Required action: Please copy out everything from the line containing "on svg-text: 74." down to the end of the records, leaving the pictures out of your answer.
------------------------------
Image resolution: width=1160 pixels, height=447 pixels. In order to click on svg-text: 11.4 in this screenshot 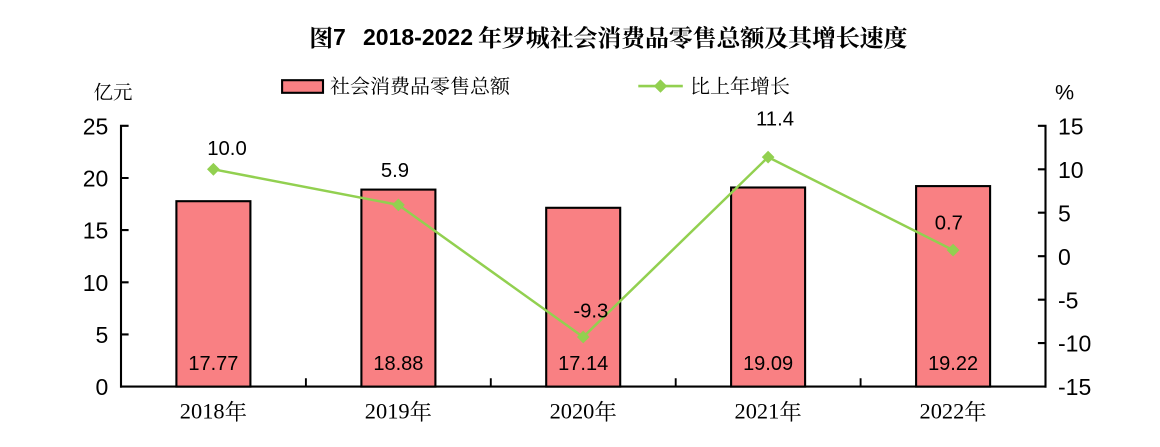, I will do `click(775, 120)`.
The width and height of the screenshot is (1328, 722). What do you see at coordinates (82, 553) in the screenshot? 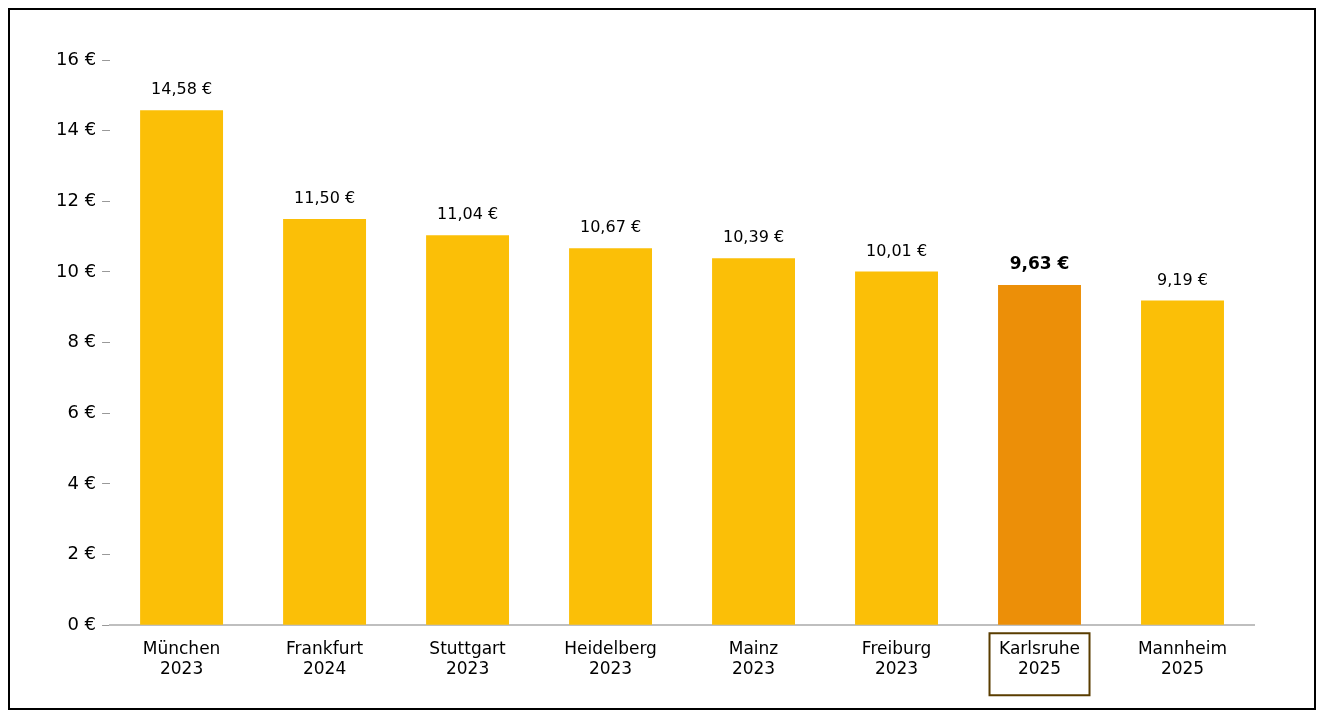
I see `y-tick-label: 2 €` at bounding box center [82, 553].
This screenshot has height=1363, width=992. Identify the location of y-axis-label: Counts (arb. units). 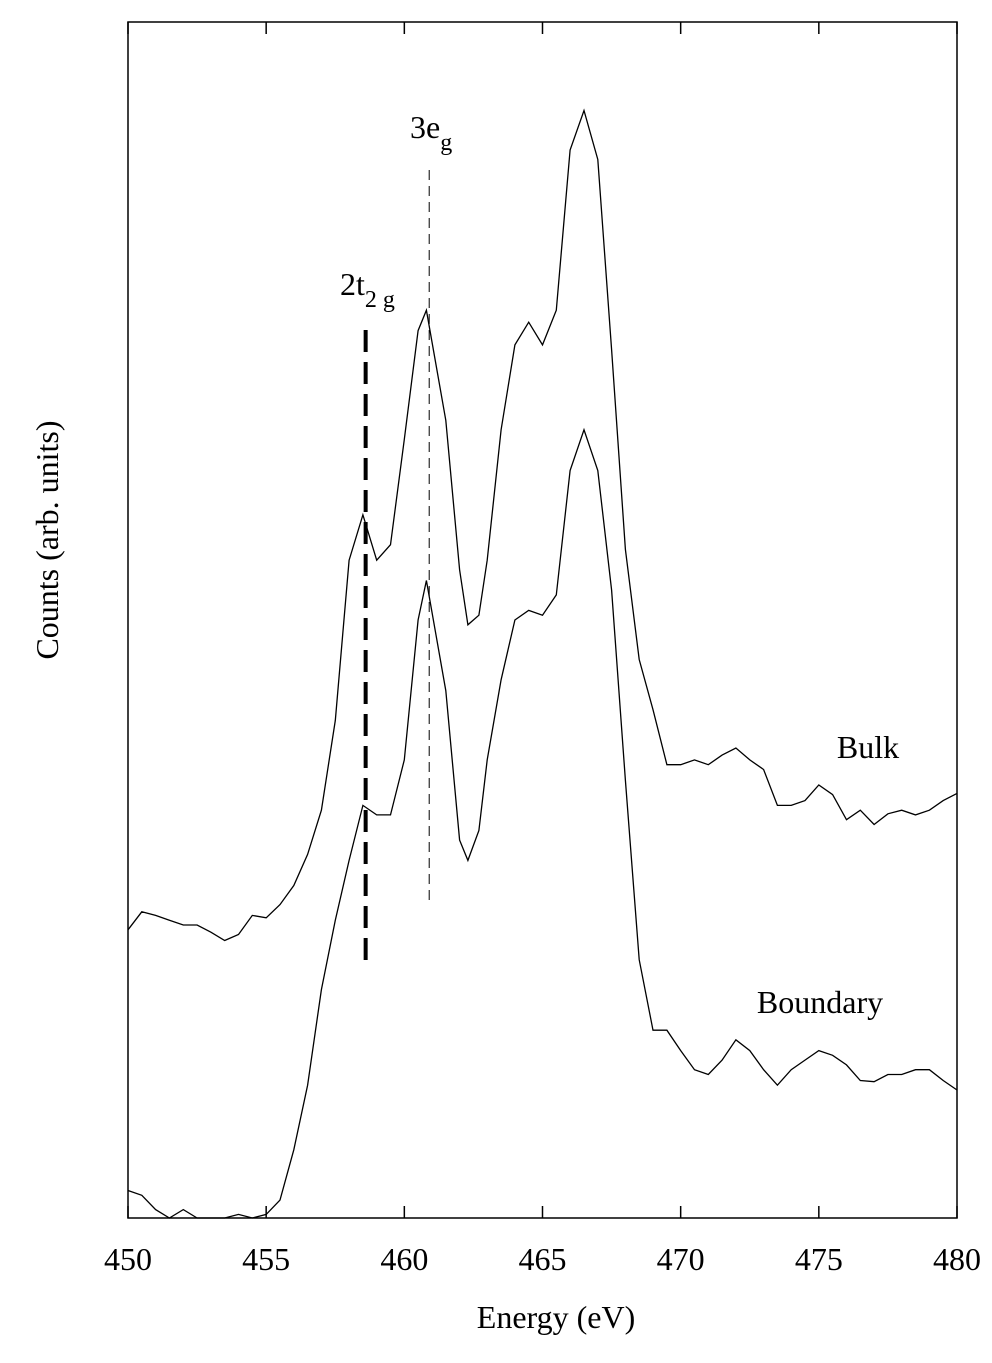
(47, 540).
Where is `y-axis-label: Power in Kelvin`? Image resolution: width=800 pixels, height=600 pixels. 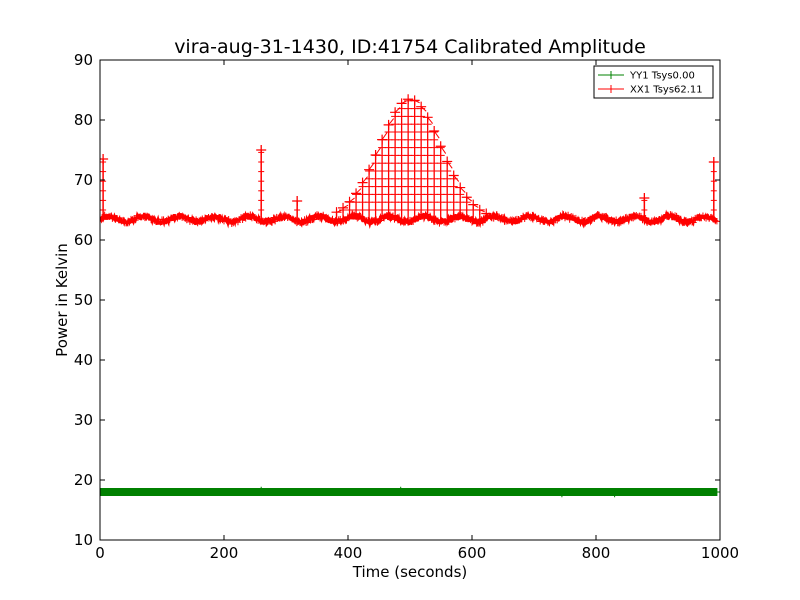 y-axis-label: Power in Kelvin is located at coordinates (62, 300).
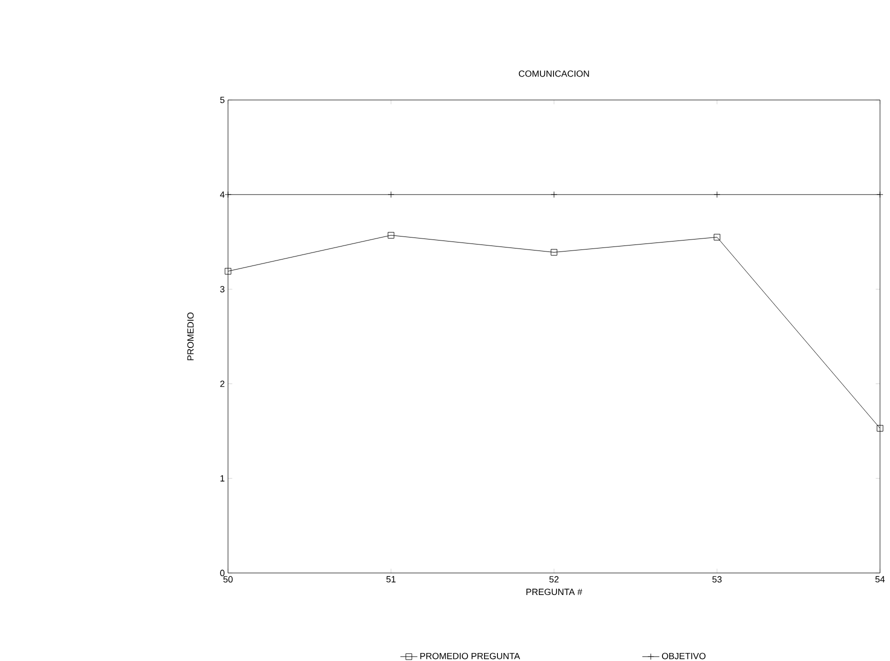 The image size is (890, 661). Describe the element at coordinates (228, 580) in the screenshot. I see `x-tick-label: 50` at that location.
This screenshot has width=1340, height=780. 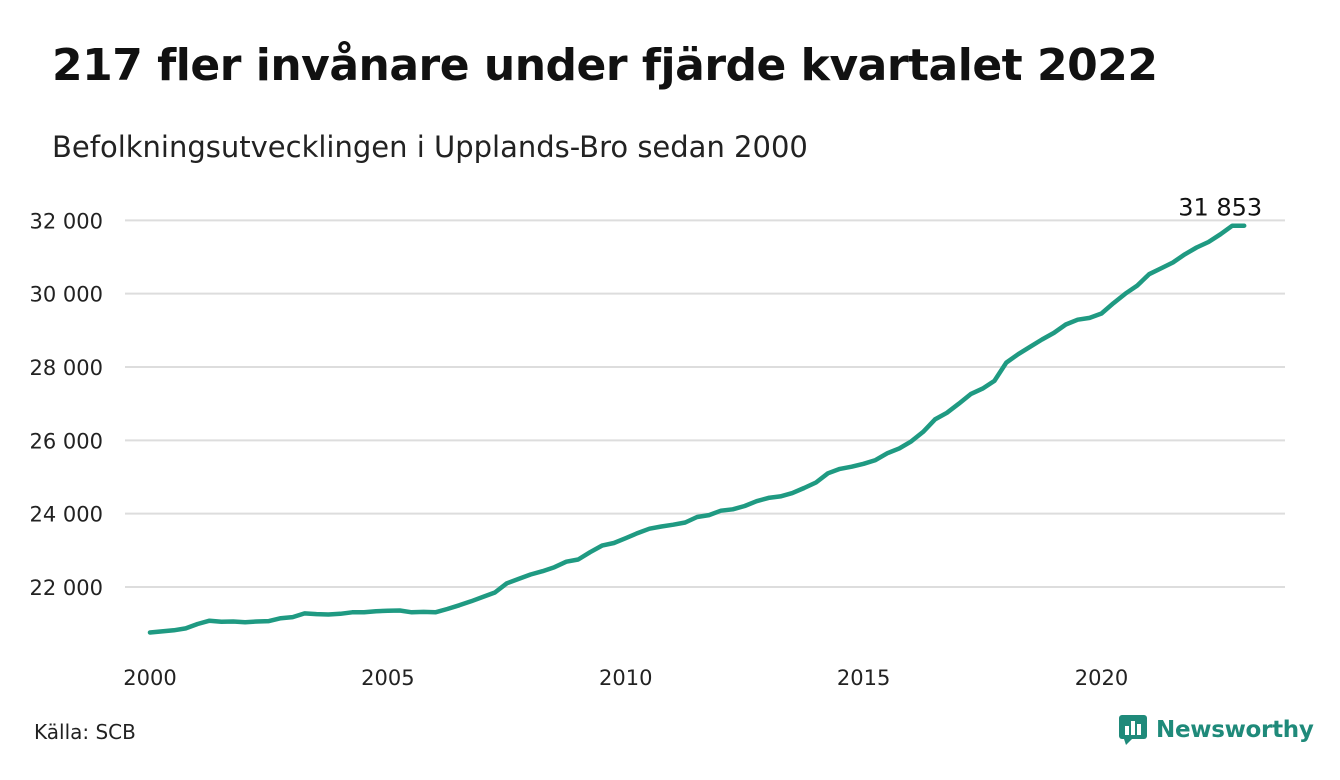 What do you see at coordinates (66, 295) in the screenshot?
I see `y-tick-label: 30 000` at bounding box center [66, 295].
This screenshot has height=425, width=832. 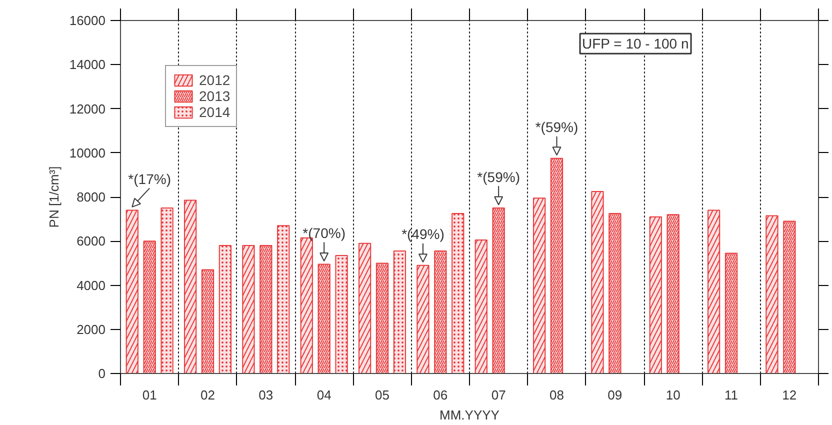 I want to click on x-tick-label: 10, so click(x=673, y=395).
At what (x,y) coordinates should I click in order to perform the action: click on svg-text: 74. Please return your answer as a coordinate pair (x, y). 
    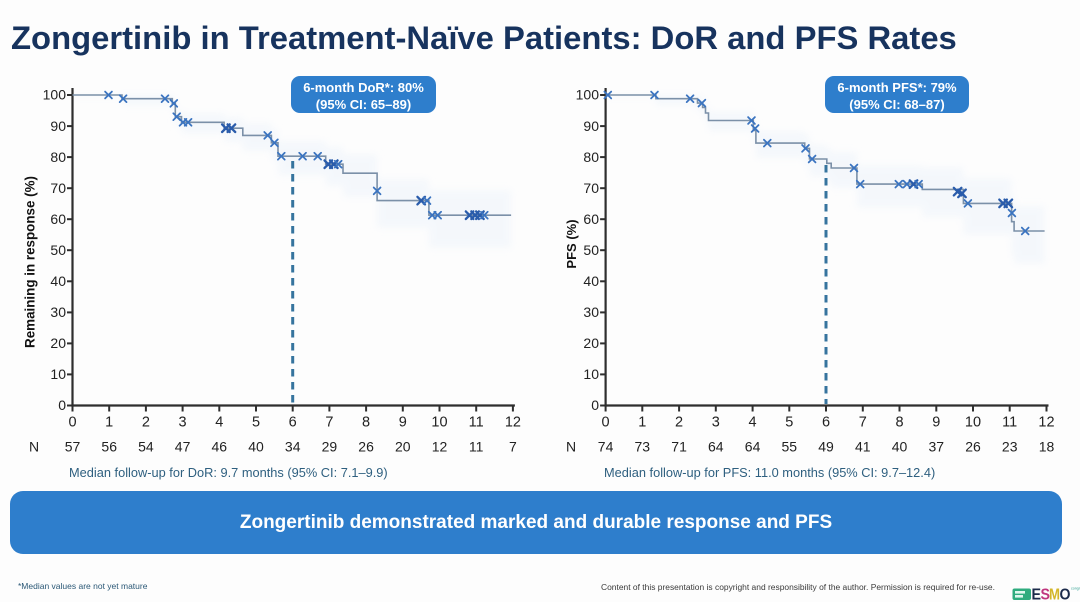
    Looking at the image, I should click on (606, 447).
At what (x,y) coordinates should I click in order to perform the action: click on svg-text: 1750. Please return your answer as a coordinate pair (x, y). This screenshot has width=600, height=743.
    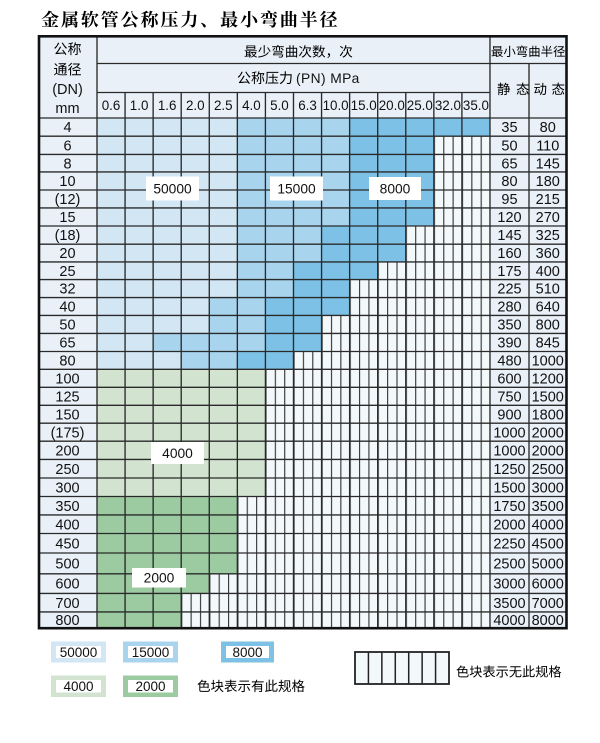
------------------------------
Your response:
At what (x,y) coordinates should I click in order to perform the action: click on svg-text: 74. Please return your answer as a coordinate pair (x, y). 
    Looking at the image, I should click on (606, 447).
At what (x,y) coordinates should I click in order to perform the action: click on svg-text: 1750. Please return your answer as a coordinate pair (x, y). This screenshot has width=600, height=743.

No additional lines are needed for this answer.